Running dry on ideas to push yourself and your photography portfolio? Here’s 5 ideas worth stealing. Perhaps one might catch your attention, or inspire to you do something similar. Or very very different.
1. Photograph one of your grandparents extensively. Might sound boring, but I assure you it will be profound. If you’re lucky enough that your grandparents are still with you, spend an entire day–or better, a week perhaps–photographing your grandma or grandpa. 1,000 images at least. Portraits, close ups of her eye, her hands. Fill the frame with her face. Photograph her in her home or wherever she lives, those places tend to be visually wonderful and strange at the same time. Amazing still life’s everywhere… You’ll connect with your grandma in a very deep way and you’ll have made some amazing photographs. And when he or she passes on, you’ll have the world’s best images to remember them by. Cost: $0.
2. Flood a space with an inch of water. Have a dancer perform, or some sports stuff, shoot from overhead. Capture an ethereal moment of where it looks like someone is performing on water. Shoot any, some, all of this from a tall ladder. Or flood a tennis court and shoot some crazy cool shots. Logistically this isn’t as tough as it sounds. You’ll need the right space, some visqueen and sandbags, and a good bit of water, but this could be a portfolio opener.
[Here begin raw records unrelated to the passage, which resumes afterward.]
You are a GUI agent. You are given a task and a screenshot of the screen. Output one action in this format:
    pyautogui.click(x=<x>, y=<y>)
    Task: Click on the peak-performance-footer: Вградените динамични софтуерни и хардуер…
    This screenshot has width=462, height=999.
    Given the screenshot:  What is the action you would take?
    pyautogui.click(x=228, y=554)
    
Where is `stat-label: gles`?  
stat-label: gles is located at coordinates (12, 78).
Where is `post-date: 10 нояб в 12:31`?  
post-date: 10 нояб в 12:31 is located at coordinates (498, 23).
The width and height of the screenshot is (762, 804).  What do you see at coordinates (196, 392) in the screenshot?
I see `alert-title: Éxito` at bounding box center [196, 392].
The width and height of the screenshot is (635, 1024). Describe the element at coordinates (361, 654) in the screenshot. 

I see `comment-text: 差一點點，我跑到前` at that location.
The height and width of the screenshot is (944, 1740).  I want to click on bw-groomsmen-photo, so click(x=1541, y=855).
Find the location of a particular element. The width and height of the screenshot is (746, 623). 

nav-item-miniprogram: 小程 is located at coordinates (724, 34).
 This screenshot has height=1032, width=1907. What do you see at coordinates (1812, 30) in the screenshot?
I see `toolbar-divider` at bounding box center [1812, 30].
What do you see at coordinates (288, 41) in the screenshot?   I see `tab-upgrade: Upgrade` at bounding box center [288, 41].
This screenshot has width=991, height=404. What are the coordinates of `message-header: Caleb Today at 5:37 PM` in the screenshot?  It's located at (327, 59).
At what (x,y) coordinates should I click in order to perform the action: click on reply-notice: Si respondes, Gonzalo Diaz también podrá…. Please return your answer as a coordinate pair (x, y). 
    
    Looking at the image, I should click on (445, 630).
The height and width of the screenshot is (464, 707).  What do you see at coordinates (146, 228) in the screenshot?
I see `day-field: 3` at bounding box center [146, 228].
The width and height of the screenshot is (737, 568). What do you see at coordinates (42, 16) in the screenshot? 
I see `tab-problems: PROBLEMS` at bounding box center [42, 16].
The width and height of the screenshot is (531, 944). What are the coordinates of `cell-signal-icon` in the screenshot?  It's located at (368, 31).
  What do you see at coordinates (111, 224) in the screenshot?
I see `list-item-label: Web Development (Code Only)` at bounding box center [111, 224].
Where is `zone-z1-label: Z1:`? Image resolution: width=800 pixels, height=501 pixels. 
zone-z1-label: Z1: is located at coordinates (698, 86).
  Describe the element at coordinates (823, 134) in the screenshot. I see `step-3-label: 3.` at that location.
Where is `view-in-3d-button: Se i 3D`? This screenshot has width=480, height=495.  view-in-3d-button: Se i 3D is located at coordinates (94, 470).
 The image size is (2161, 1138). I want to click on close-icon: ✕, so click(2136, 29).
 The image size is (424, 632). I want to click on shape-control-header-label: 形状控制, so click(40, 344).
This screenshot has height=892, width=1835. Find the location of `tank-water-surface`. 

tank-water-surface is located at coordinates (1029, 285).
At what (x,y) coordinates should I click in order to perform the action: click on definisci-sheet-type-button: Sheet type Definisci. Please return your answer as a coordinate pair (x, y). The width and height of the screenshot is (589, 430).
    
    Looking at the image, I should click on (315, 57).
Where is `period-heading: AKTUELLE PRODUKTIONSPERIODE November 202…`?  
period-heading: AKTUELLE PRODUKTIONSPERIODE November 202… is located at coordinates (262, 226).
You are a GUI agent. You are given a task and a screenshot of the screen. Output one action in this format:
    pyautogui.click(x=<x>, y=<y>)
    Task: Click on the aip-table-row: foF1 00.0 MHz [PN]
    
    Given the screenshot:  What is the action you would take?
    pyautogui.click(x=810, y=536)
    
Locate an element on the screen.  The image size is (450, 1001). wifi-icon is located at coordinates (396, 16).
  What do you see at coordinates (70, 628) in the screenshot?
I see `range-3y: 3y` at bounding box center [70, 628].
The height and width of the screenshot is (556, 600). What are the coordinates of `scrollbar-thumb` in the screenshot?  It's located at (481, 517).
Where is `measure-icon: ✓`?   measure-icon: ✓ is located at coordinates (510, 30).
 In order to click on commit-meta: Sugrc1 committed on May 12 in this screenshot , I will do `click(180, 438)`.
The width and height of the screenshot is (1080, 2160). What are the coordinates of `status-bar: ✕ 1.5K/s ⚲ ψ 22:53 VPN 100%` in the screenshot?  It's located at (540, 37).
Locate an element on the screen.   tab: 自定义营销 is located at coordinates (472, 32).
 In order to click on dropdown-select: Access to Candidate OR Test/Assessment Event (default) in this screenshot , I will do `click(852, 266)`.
Some really cool post production will take this shot to the moon. Think of the reflections and the depth. Estimated costs: under $500.
3. Get 5 friends to drive their cars onto the freeway at bumper-to-bumper rush hour traffic… Have your friends jockey their cars into position side by side. You’re waiting at the next freeway overpass with your camera. As your friends approach, the all stop for about 10 seconds in a line. The traffic in front of them continues to pull forward under your overpass. Start shooting. If you’re friends are as crazy as mine, have them hop out of their cars and pose for a couple of seconds while you grab the shot. Imagine the final images, 5 cars in a row with 1,000 cars lined up in the background. Estimated costs: $0. Unless of course —
…you realize that you’re breaking the law and get caught, that you’re putting people at safety risk (moderate) and inconveniencing 1,000 people (although just for 10 seconds). Disclaimer: I’m not recommending this. If you do this one, you didn’t hear it from me. It’s illegal and dangerous. But I might get this image before you do 😉
4. Roadtrip with a twist. Take a trip with 4 of your best friends out to the coast camping in the summertime, or the desert in the autumn. Tell them to bring interesting clothes and props. Whatever they can dig up. Seek the strange. Stop off at a thrift store and buy some strange stuff that will act as muses for you. Shoot at least 500 images…all the ‘off’ moments, not single posed image. And here’s the kicker. Do it with film. The oldest film you can find, expired Portra 400 color print film. And an old camera. A holga perhaps, or an old hasselblad (cheap rental). Or (gasp) a 35mm point and shoot. Get the negs scanned at the local lab when you get home. Price: Gas plus food plus $400 in film expenses. $40 in junk from the thrift store. You’ll get priceless moments of those people closest to you. And you’ll be experimenting all the while…
5. Find a huge trampoline on a perfectly blue-sky day. Get a couple models–friends, pros, whatever. Dress them up really interestingly…fashion, sports, whatever. Wait till just before sunset then hose them down–I mean soak them– and have them bounce on the trampoline, over and over, high into the deep blue sky. Photograph them from your position on the ground so they’re floating in a sea of blue. With some interesting post production and the rich light of sunset, it’ll seem like they’re underwater, but not. It’ll read very surreal.
So, obviously, whether or not these ideas are worth stealing is completely up to you. The real point is that I came up with these ideas in 5 minutes and you can too. You can do better in fact, because you know what you like to shoot. But perhaps even more important than what each of us does with any particular idea, is the underscoring f the notion that ideas aren’t meant to be hoarded, they’re meant to be shared. Create yourself as an idea machine. Appropriate ideas an put YOUR twist on them. After all, there are no original ideas, just variants on existing ones. Borrow ideas and give ideas away. Treat them like the fleeting and changing things that they are, and they will come back to you in hordes.